◆ Auszug:
====
„Von freier Migration profitieren alle“

Mit harter Anti-Migrationspolitik gewinnt man in Europa zurzeit Wahlen. Ein Schweizer Jurist macht nun einen radikalen Gegenvorschlag: Nicht Staaten, sondern Individuen sollten das Recht haben über Migration zu entscheiden – davon könnten alle profitieren.

„Die Welt wäre insgesamt sehr viel wohlhabender, wenn Menschen frei migrieren könnten“, sagt der Rechtswissenschaftler Stefan Schlegel vom deutschen Max-Planck-Institut zur Erforschung multireligiöser und multiethnischer Gesellschaften. Global betrachtet käme es dadurch zu einer Umverteilung von oben nach unten – auch wenn besonders die schlechter Qualifizierten in den Zielländern der Migration zu den Verlierern zählen könnten. Aber die Gewinner würden mehr gewinnen, als die Verlierer verlieren. Diese Überlegungen stellte Schlegel am Rande des Europäischen Forums Alpbach an.
====
◆ Bereitgestellte Angaben:
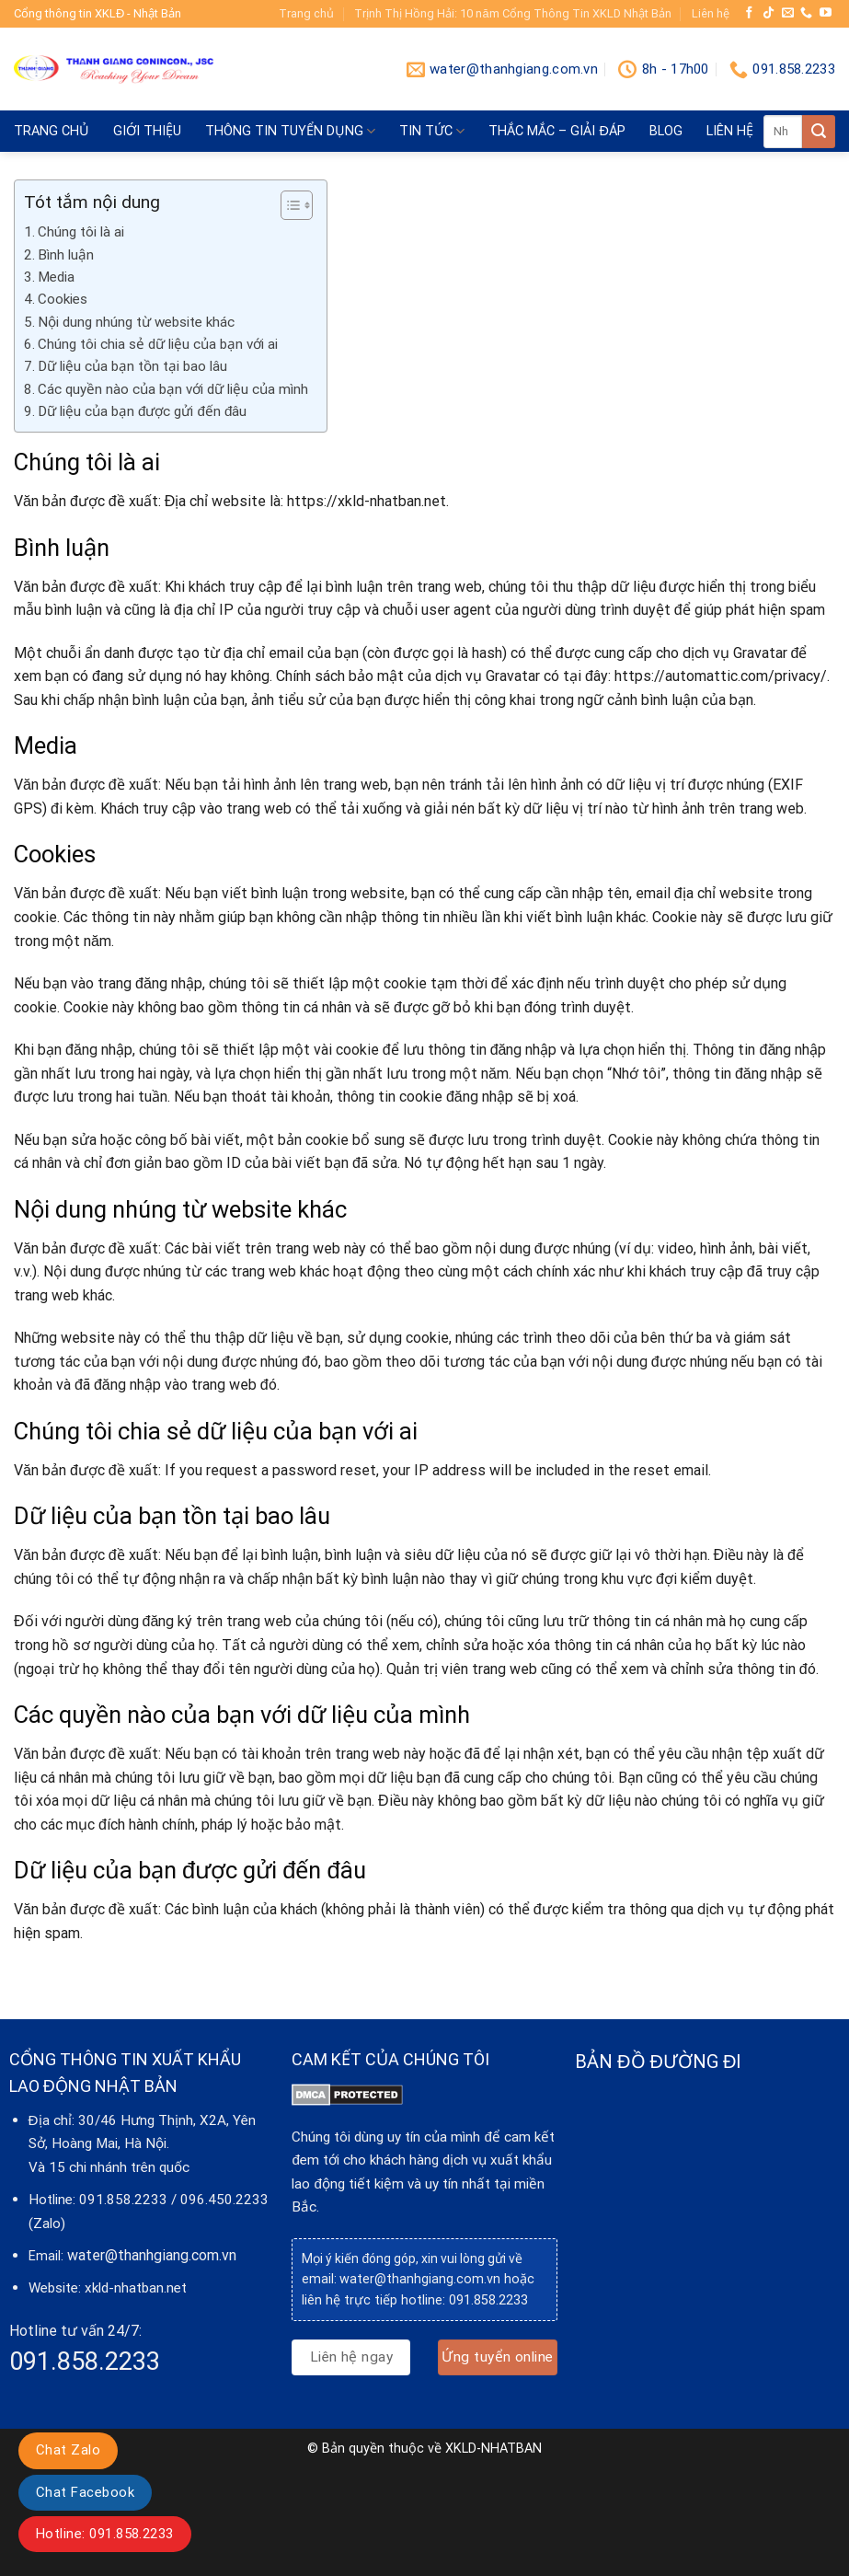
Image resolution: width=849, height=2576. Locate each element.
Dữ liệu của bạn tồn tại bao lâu (132, 366)
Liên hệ (710, 13)
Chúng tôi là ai (81, 232)
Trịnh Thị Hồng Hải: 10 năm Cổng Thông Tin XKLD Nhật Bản (512, 13)
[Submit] (818, 131)
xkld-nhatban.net (136, 2288)
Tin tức (432, 131)
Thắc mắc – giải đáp (556, 131)
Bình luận (66, 255)
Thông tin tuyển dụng (290, 131)
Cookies (62, 299)
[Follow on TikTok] (768, 13)
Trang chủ (306, 13)
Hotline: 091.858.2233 (105, 2533)
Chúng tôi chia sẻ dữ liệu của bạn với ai (158, 344)
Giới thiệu (147, 131)
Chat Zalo (68, 2450)
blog (666, 131)
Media (56, 277)
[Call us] (806, 13)
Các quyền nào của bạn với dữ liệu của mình (173, 389)
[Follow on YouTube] (826, 13)
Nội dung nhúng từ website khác (136, 322)
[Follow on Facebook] (749, 13)
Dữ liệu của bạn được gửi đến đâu (142, 411)
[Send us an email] (788, 13)
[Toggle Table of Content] (287, 205)
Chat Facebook (85, 2492)
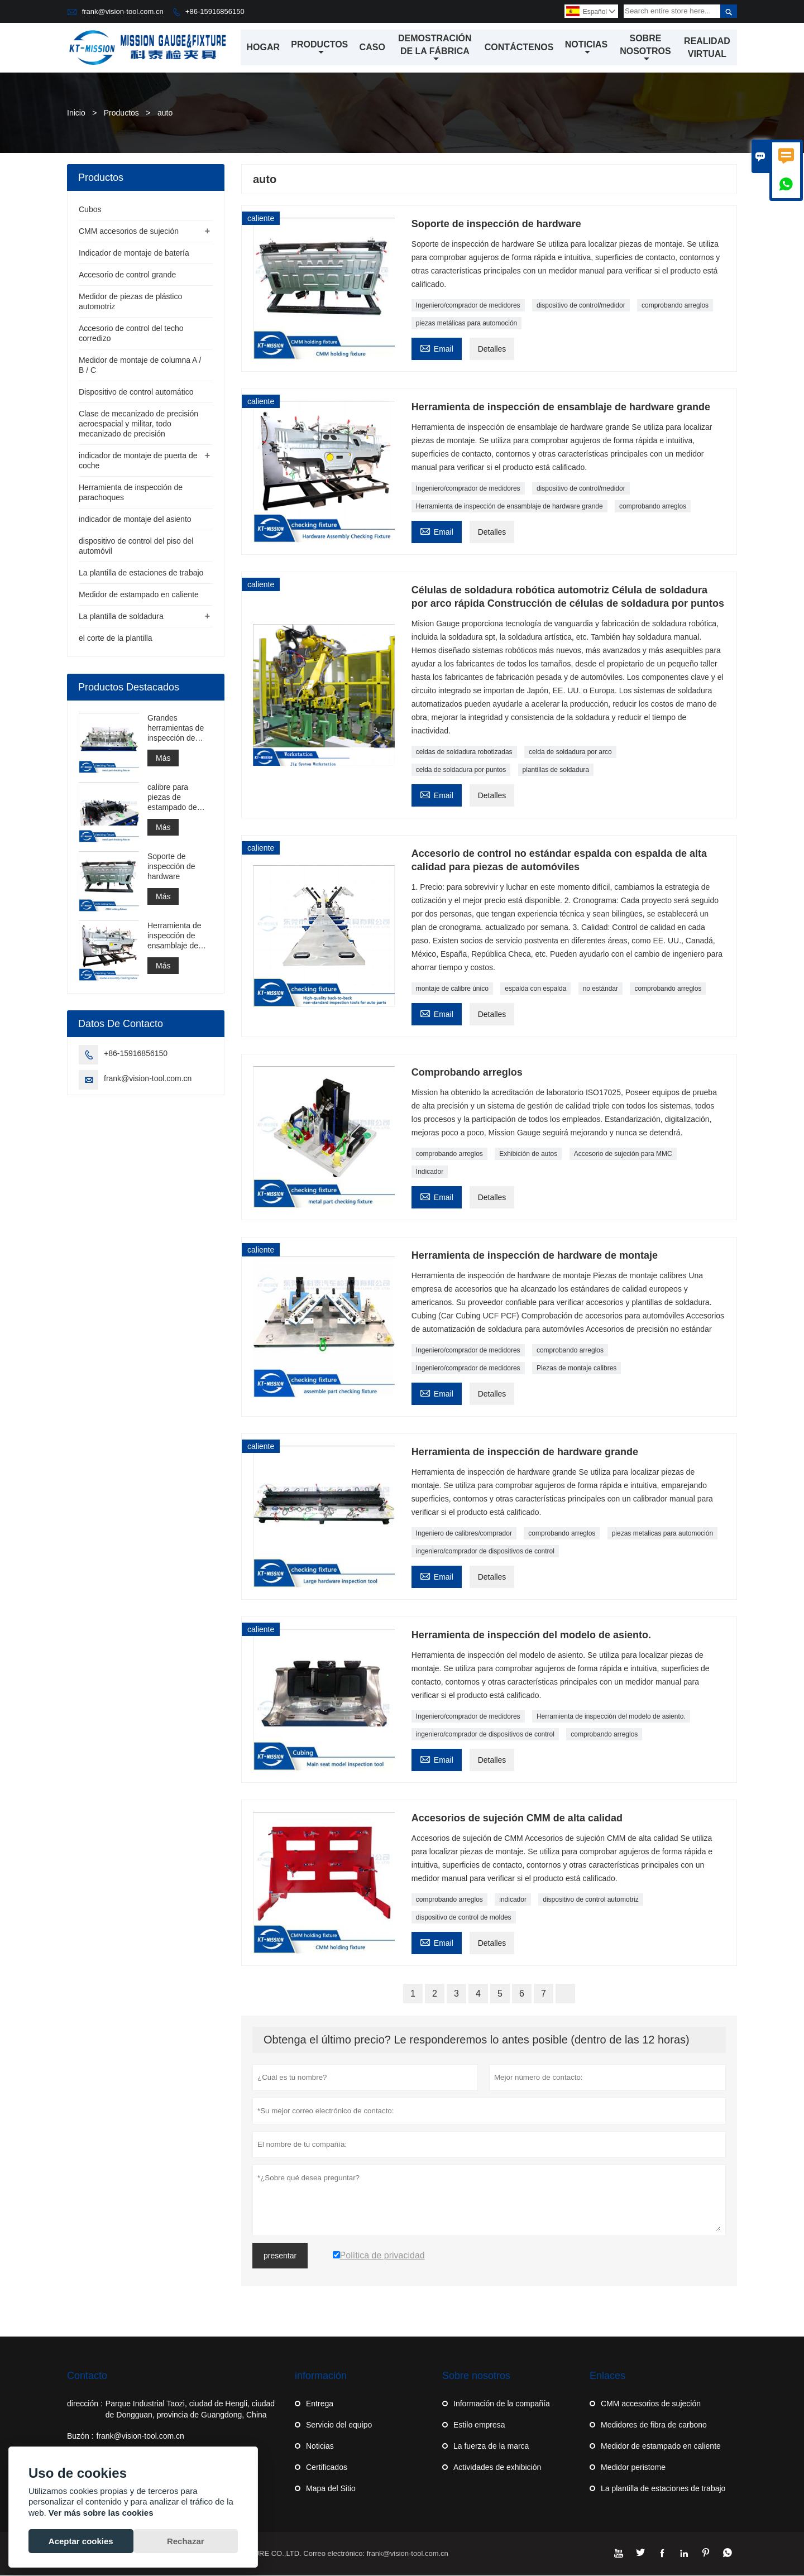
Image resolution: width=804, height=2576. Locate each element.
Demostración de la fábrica (435, 49)
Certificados (326, 2467)
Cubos (90, 209)
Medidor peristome (633, 2467)
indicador (513, 1900)
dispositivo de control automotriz (590, 1900)
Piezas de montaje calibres (576, 1369)
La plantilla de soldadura (121, 616)
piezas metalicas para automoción (662, 1534)
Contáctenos (519, 47)
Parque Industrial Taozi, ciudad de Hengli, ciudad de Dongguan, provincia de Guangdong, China (190, 2410)
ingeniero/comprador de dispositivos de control (485, 1552)
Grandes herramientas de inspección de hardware (175, 728)
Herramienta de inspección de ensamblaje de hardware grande (509, 507)
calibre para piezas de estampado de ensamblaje (172, 798)
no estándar (600, 989)
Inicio (76, 113)
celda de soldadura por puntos (461, 770)
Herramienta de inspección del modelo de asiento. (611, 1717)
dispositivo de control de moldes (463, 1918)
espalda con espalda (535, 989)
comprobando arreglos (675, 306)
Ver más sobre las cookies (101, 2512)
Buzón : (80, 2436)
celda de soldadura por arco (570, 752)
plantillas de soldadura (556, 770)
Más (163, 758)
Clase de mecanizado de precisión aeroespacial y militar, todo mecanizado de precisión (138, 424)
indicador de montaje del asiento (135, 519)
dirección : (85, 2404)
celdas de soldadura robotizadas (464, 752)
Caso (372, 47)
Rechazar (185, 2541)
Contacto (87, 2376)
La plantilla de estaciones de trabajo (141, 573)
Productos (319, 48)
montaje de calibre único (452, 989)
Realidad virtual (708, 48)
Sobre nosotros (646, 49)
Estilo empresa (479, 2425)
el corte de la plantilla (115, 638)
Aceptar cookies (81, 2541)
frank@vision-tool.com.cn (123, 11)
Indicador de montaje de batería (134, 253)
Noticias (586, 48)
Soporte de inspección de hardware (171, 866)
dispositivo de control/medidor (581, 306)
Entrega (319, 2404)
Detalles (492, 349)
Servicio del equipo (339, 2425)
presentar (280, 2256)
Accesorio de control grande (127, 275)
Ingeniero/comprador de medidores (468, 306)
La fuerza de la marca (491, 2446)
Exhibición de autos (528, 1154)
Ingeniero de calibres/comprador (464, 1534)
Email (436, 348)
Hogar (263, 47)
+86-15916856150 (215, 11)
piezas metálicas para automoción (466, 324)
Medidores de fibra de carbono (654, 2425)
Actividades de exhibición (497, 2467)
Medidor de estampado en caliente (139, 595)
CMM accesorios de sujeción (129, 231)
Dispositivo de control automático (136, 392)
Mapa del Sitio (331, 2488)
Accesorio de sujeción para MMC (623, 1154)
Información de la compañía (501, 2404)
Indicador (429, 1172)
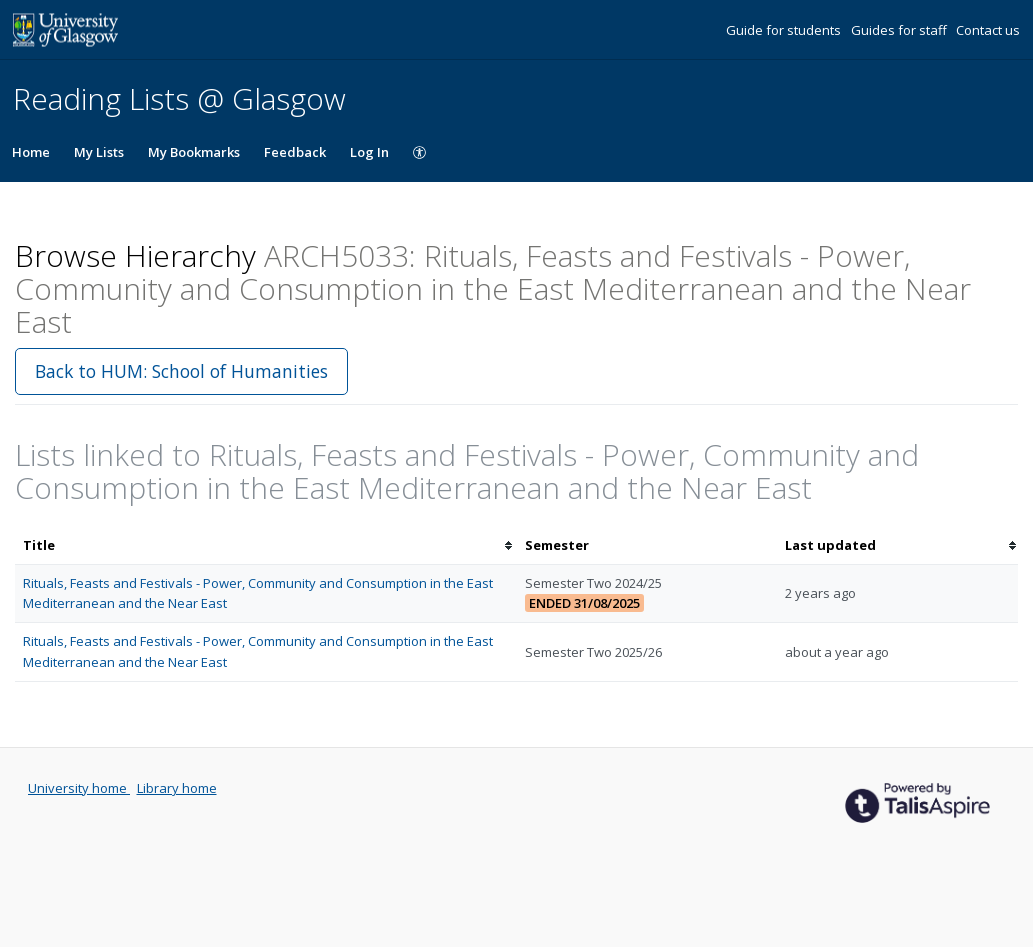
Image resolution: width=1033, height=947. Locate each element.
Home (31, 152)
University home (79, 788)
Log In (369, 152)
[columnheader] (266, 545)
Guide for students (785, 30)
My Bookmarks (194, 152)
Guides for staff (900, 30)
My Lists (99, 152)
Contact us (988, 30)
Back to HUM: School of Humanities (181, 371)
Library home (177, 788)
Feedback (295, 152)
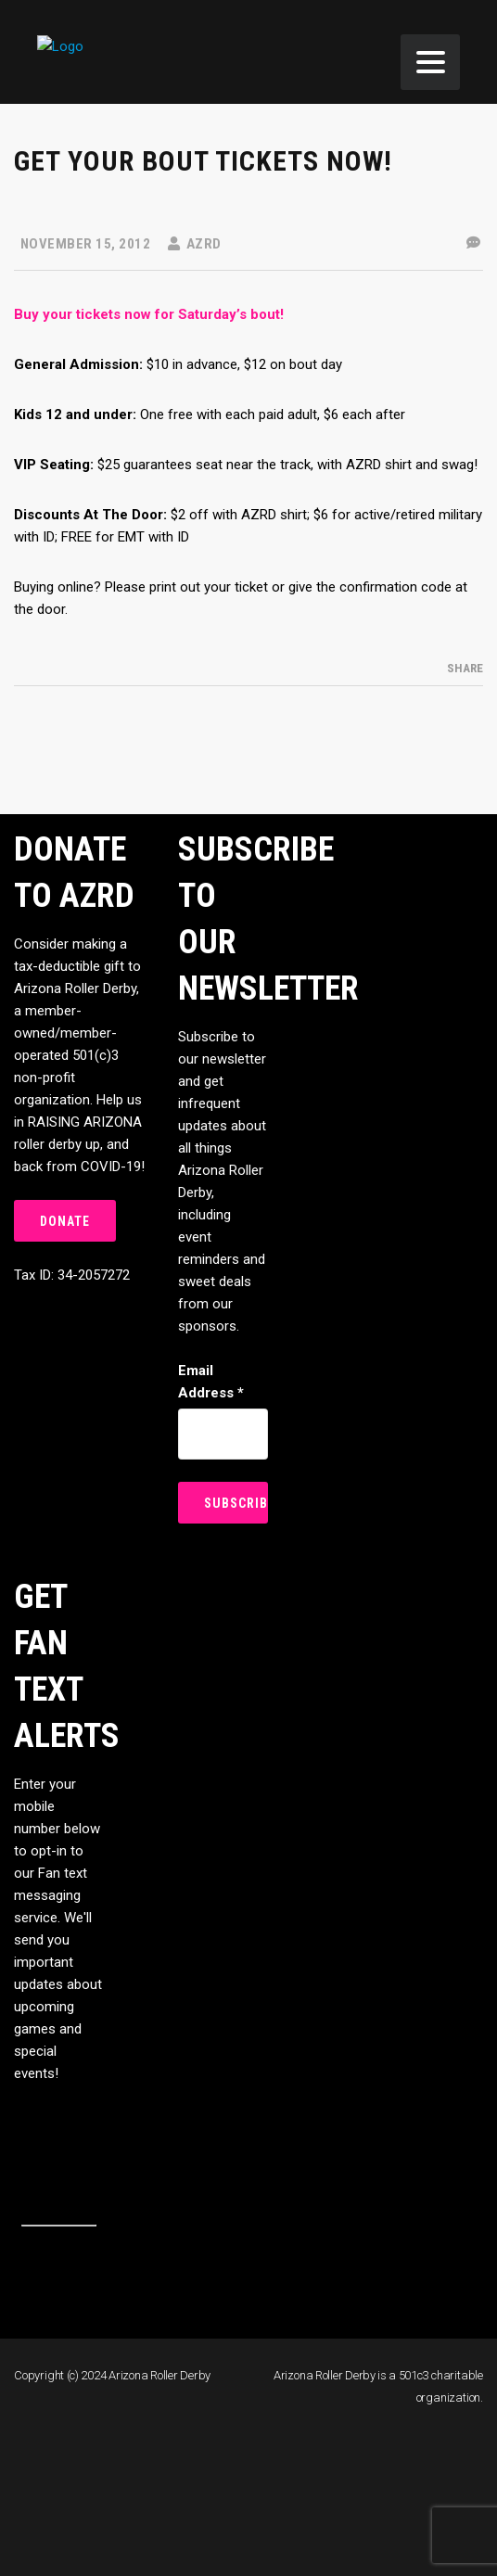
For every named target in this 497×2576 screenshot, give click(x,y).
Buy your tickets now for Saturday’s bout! (149, 314)
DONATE (65, 1221)
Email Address (211, 1381)
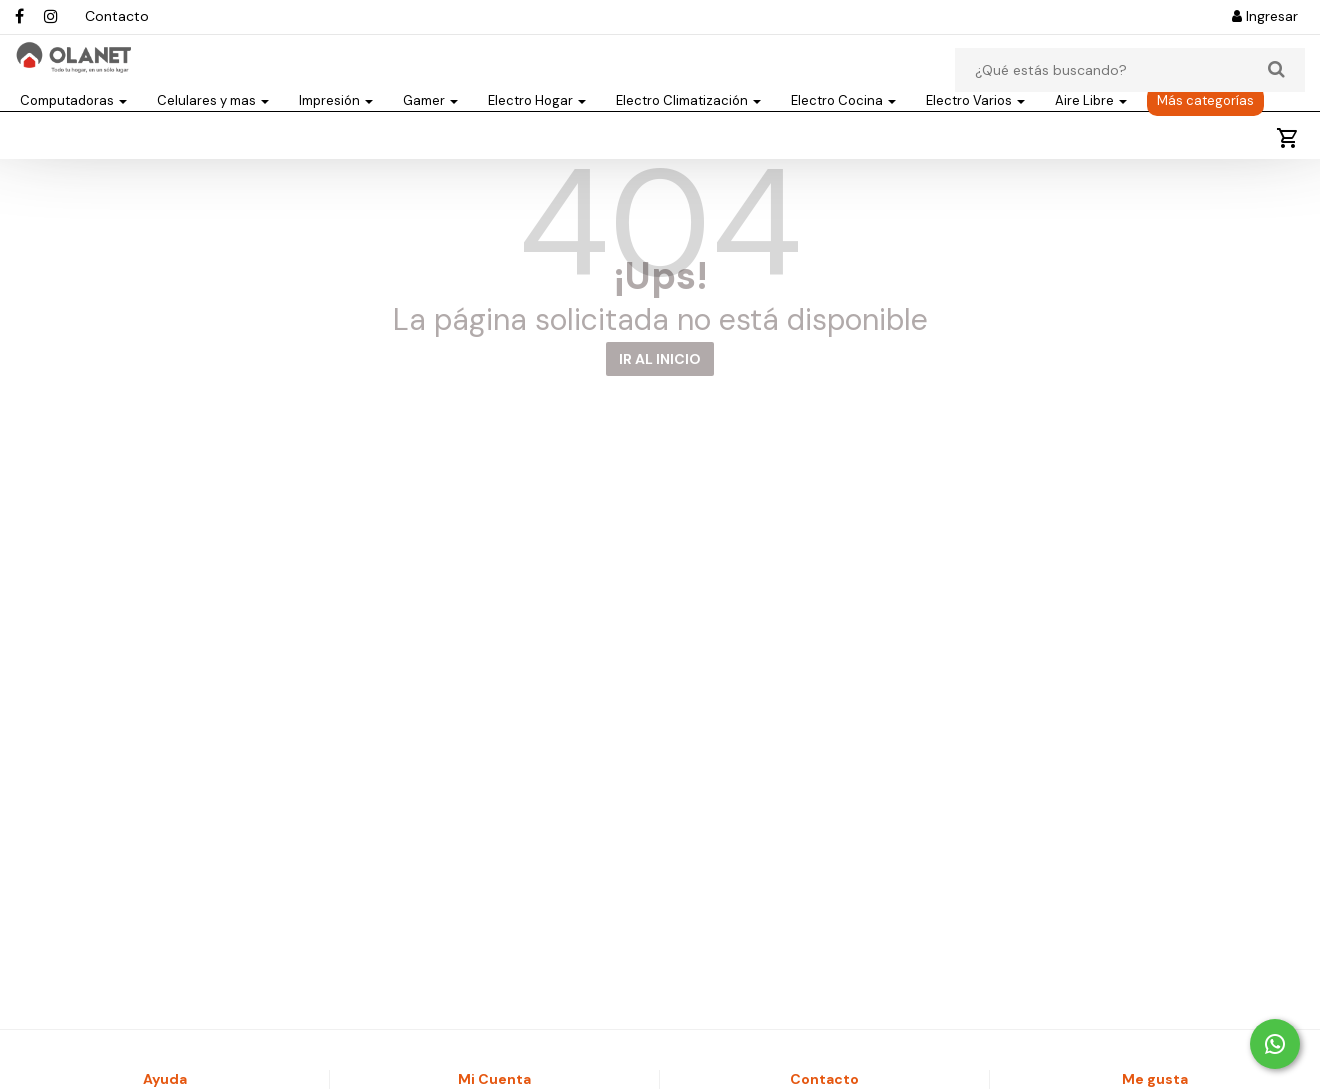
====
◆ Die Aufgabe: An welchem Institut forscht der Rechtswissenschaftler Stefan Schlegel laut dem Auszug? Die Einträge sind eigenständiges Material und gehören nicht zum Auszug.

◆ Richtige Antwort: Am deutschen Max-Planck-Institut zur Erforschung multireligiöser und multiethnischer Gesellschaften.